Rightmove boss talks down ChatGPT threat and defends AI investment
Property giant Rightmove sought to walk a tightrope when it launched its financial results on Friday, as its execs stood by the firm’s divisive AI plans while distancing themselves from silicon valley giant OpenAI.
Friday’s results offered an opportunity to calm the shareholders who wiped £1bn off the firm’s value when it announced its AI push in November, and chief executive Johan Svanstrom’s high-wire stunt was rewarded by a five per cent share boost.
The property portal is FTSE-100-listed but looks set to be pushed off the index next month, as its share price has been in steady decline since suffering a cliff-edge drop in early November.
Rightmove’s AI push, which will cost £60m over three years, has seen the property firm create Google Cloud-powered conversational search tool and a separate app for use within OpenAI’s ChatGPT.
Announcing the financial results on Friday, which saw a 12 per cent uplift in profit, Svanstrom was quizzed by an analyst whether Rightmove’s partnership with ChatGPT is “feeding the beast” by keeping web traffic away from the property firm’s own site.
ChatGPT traffic ‘meaningless’
The Rightmove boss was keen to downplay the importance of ChatGPT-driven traffic, describing this audience as “meaningless” in the context of the app’s wider usership.
The property firm estimates that less than 0.5 per cent of its traffic comes from OpenAI’s chatbot, although RSM research claims 66 per cent of consumers plan to increase their use of AI for property searches.
Svanstrom said: “They’re meaningless in terms of a feed or a platform for people going after homes. It is a tool that lots of people use for different things, so for us this is a test and learn [opportunity]. We want to be where some people are.
“The really valuable aspects of data, how people navigate, what they’ve done before and what they want to do in the future will remain in the Rightmove platform.

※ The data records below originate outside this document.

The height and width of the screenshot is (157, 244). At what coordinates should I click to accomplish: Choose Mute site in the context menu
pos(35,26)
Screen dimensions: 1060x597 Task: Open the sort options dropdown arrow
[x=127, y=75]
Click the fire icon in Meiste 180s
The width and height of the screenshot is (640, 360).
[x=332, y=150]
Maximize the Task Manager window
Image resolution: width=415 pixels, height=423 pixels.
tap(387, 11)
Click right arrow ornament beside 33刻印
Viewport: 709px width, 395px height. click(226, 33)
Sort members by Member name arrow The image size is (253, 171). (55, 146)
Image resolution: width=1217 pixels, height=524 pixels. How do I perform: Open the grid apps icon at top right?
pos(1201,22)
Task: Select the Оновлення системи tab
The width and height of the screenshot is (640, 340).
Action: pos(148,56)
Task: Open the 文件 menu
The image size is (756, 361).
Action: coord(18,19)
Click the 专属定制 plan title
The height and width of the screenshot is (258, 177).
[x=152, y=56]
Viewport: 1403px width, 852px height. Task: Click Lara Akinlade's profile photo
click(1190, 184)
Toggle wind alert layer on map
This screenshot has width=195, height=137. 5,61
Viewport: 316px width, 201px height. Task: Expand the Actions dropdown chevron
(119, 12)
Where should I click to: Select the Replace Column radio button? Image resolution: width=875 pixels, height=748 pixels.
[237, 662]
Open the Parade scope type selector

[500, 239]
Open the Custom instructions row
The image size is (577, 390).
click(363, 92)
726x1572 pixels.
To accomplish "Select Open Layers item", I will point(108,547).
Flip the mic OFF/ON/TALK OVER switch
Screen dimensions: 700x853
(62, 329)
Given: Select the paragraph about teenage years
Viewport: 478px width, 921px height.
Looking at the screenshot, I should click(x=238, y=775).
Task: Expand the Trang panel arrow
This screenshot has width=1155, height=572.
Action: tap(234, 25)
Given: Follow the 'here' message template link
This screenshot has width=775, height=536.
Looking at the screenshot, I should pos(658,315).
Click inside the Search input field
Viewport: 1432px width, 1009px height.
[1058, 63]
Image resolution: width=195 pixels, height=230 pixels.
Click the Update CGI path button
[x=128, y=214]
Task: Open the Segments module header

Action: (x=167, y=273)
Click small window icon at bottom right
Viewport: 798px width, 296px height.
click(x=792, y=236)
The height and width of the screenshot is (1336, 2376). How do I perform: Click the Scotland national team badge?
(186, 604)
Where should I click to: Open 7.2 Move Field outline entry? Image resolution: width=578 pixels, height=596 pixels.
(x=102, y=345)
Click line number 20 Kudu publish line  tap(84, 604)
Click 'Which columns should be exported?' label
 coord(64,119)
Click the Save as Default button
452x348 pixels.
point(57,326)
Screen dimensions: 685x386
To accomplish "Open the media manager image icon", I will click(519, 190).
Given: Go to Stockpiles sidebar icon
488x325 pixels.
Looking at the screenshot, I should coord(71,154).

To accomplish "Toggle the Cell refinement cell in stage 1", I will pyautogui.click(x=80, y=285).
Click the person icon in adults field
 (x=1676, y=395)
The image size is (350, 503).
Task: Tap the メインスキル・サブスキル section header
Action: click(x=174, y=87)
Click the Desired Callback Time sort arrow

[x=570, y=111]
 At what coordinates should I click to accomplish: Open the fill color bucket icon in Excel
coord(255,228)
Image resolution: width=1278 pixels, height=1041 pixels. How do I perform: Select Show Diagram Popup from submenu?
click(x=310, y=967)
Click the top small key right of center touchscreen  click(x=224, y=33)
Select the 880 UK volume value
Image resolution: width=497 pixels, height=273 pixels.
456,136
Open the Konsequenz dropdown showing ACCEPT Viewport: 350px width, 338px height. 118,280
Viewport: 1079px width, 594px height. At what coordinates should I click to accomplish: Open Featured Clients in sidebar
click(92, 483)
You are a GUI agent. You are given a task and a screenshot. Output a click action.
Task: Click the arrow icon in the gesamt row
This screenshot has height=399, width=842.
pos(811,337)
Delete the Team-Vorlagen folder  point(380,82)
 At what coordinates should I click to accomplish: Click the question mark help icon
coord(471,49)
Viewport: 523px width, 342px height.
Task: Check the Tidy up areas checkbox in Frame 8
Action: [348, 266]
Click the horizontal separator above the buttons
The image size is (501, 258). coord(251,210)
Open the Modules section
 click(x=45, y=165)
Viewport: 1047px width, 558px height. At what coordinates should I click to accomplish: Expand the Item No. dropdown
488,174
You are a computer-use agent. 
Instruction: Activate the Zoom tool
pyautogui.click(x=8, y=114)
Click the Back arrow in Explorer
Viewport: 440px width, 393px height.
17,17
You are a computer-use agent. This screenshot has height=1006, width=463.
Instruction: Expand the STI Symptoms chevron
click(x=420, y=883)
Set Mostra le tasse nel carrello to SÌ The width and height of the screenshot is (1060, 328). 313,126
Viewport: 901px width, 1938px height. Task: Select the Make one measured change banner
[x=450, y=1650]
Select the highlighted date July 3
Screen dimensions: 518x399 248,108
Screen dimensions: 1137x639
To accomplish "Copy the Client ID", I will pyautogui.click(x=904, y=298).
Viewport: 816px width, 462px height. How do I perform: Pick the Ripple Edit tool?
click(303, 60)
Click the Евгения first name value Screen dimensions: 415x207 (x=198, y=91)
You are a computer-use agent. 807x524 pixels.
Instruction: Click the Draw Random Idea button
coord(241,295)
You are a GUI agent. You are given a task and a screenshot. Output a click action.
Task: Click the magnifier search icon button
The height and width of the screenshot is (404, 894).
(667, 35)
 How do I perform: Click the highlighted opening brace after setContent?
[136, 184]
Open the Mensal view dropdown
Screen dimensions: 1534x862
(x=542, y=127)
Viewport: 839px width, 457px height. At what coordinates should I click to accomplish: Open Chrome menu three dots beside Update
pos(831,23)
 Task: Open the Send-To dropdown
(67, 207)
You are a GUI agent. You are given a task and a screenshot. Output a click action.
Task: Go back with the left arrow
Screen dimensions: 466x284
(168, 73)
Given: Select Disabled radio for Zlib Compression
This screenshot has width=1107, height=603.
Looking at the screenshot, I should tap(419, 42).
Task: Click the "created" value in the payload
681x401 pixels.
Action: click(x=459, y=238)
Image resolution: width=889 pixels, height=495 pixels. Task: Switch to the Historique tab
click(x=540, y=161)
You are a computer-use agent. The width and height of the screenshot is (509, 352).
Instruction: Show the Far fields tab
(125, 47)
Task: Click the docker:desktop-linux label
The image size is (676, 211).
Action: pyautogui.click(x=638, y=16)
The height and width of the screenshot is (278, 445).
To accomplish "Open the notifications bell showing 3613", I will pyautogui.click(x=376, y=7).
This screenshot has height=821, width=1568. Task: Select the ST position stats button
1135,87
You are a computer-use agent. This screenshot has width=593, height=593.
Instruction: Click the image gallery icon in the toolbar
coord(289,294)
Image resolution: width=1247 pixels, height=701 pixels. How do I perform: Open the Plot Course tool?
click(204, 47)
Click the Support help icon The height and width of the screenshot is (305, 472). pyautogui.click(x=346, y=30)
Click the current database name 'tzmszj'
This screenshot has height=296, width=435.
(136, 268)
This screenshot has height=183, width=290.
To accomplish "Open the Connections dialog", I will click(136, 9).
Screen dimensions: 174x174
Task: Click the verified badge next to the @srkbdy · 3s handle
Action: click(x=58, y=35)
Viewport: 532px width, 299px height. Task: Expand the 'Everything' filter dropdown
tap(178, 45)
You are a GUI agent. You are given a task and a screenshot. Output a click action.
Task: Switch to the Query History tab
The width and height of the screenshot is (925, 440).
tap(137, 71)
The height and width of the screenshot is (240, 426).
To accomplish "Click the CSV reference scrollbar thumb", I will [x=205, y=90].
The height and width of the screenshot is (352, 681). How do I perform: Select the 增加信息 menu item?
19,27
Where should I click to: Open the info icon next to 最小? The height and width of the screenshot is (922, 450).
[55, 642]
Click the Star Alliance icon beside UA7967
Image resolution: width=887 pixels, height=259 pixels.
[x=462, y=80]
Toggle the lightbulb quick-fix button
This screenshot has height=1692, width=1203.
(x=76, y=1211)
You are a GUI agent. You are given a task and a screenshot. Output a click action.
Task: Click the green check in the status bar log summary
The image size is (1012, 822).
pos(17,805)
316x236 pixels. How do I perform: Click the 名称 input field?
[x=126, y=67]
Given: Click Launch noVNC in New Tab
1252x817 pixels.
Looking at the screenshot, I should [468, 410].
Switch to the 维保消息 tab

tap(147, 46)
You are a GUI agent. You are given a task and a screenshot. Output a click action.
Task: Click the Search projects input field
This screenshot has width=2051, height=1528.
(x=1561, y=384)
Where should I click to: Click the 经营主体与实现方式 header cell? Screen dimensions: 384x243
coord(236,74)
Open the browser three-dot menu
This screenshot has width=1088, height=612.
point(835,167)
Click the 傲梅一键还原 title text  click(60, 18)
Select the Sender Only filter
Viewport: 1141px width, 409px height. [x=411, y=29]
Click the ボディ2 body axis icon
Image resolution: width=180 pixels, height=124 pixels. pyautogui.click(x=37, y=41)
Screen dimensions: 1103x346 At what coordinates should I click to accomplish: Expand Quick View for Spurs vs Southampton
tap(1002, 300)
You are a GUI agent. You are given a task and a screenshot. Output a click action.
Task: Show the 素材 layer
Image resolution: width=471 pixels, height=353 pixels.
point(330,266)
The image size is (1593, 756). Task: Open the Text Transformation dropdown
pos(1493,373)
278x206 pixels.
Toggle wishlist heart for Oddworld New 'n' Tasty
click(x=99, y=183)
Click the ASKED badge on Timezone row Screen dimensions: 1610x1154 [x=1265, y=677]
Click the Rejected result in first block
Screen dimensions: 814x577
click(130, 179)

“So yet another reason not to worry too much about some other alternative universe being built up. But, again, interesting enough to test it.”
AI ‘new front door’ to property market
James Bull, technology industry senior analyst at RSM, said: “The real challenge for Rightmove, and other platforms, is where property search begins as AI assistants become the new front door.
“The test […] will be whether the AI features introduced are able to generate an increase in average customer spend. This will be the deciding factor of whether the current margin dilution is temporary or becomes a structural feature to stay ahead of AI native newcomers.”
Svanstrom was reluctant even to talk up Rightmove’s in-house use of AI, as he initially claimed users of the conversational search function were three times more likely to pursue a sale, before throwing doubt over whether this feature has an impact at all.
“To be honest, is that cause or correlation […] it’s too early to say,” he said.
But the chief executive did defend the firm’s spend on AI, which caused downgraded profit forecasts last winter, saying: “It’s a cost to deliver opportunity. […] It’s an item to keep track of but it’s not something that concerns us particularly.”
The UK’s top property portal reported profit before tax of £290m, up 12 per cent from last year, in its financial results for the year ended December 2025.
Revenue grew nine per cent to £425m as Rightmove announced a £90m share buyback programme and upped its dividend by eight per cent to 6.59 pence.
The report predicts stronger growth in the second half of 2026, with total revenue growth for the year forecasted at eight to ten per cent.